I think it’s more about amateur designers devaluing the work of professionals. This isn’t to say that there aren’t great designers who focus on logo design, but in general, designing a logo for small businesses is no longer profitable unless that small business owner is savvy enough to realize that a logo is just one aspect of a larger strategy-driven branding problem.
Most small business owners seem to feel that a logo is a personal representation of their hopes and dreams for their business. They want to fall in love with a logo based on what they like and don’t like rather than viewing the logo as a strategic asset designed to appeal to their target market and add value to their business. As a result the logo becomes a beauty contest for them and a source of low-paying frustration for a designer.
This whole problem has been exacerbated and reinforced by the crowdsourcing sites that cater to the notion of a logo being a pretty picture designed to order like a burger from any one of dozens of fast food joints.
My thinking is largely in line with the guy in the video. I didn’t watch the entire thing given that it’s over 30 minutes long, but I watched enough to get the gist of it.
Some people take an hourly approach to design, as in it’ll take five hours of effort, so multiplying an hourly rate by those five hours determines the cost. Other’s take a value-driven approach, which I think is often misunderstood and oversimplified as charging more for bigger clients and less for smaller ones. Personally, I think it’s more complicated than that.

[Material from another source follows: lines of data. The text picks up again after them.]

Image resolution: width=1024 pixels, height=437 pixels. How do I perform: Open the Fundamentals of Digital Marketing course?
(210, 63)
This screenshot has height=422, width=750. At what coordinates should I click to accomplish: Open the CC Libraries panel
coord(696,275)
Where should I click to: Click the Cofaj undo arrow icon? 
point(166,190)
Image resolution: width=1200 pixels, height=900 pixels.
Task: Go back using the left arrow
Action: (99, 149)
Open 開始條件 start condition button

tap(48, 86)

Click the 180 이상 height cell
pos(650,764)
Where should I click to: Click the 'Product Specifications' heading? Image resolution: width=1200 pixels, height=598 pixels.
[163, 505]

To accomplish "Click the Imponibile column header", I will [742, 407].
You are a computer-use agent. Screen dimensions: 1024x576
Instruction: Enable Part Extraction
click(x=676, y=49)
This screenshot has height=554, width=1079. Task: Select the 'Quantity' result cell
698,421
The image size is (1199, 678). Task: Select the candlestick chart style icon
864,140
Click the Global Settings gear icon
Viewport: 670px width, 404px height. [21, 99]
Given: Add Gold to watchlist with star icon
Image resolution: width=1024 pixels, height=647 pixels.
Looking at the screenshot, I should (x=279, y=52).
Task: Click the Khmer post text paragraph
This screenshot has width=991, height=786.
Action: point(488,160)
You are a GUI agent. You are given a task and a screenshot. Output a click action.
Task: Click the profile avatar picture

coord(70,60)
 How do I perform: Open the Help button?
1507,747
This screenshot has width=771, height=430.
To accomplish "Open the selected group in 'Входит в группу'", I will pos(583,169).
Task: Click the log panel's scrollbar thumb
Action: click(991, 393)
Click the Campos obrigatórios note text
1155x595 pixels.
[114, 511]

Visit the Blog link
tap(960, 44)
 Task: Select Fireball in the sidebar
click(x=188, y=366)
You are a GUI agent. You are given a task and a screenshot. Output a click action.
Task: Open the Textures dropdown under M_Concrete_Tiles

A small client often just wants and expects a logo that he or she likes with the expectation that it won’t cost much. A larger, more savvy client knows that a logo is a cornerstone of the business that serves as the basis for a public face. As such, it takes a great deal of research, thought, experience, evaluation and the development of strategies and tactics for implementing a broader brand specifically tailored to add very real monetary value to the company. In other words, this can involve lots of time, teams of people and a good deal of money that pays for an investment that will more than pay for itself, despite the high cost. It’s very difficult to compare a $60 crowdsourced logo to a similar $60,000 logo since that $60,000 logo buys a whole lot more than just a simple logo.
I don’t have a typical price since it’s just not worth it to me to get involved with one-off, low-paying logo designs for small businesses. Every now and again, I’ll take something on for very specific reasons, but it’s rare. More typically, if a logo is involved, it’s because it’s part of a much broader project.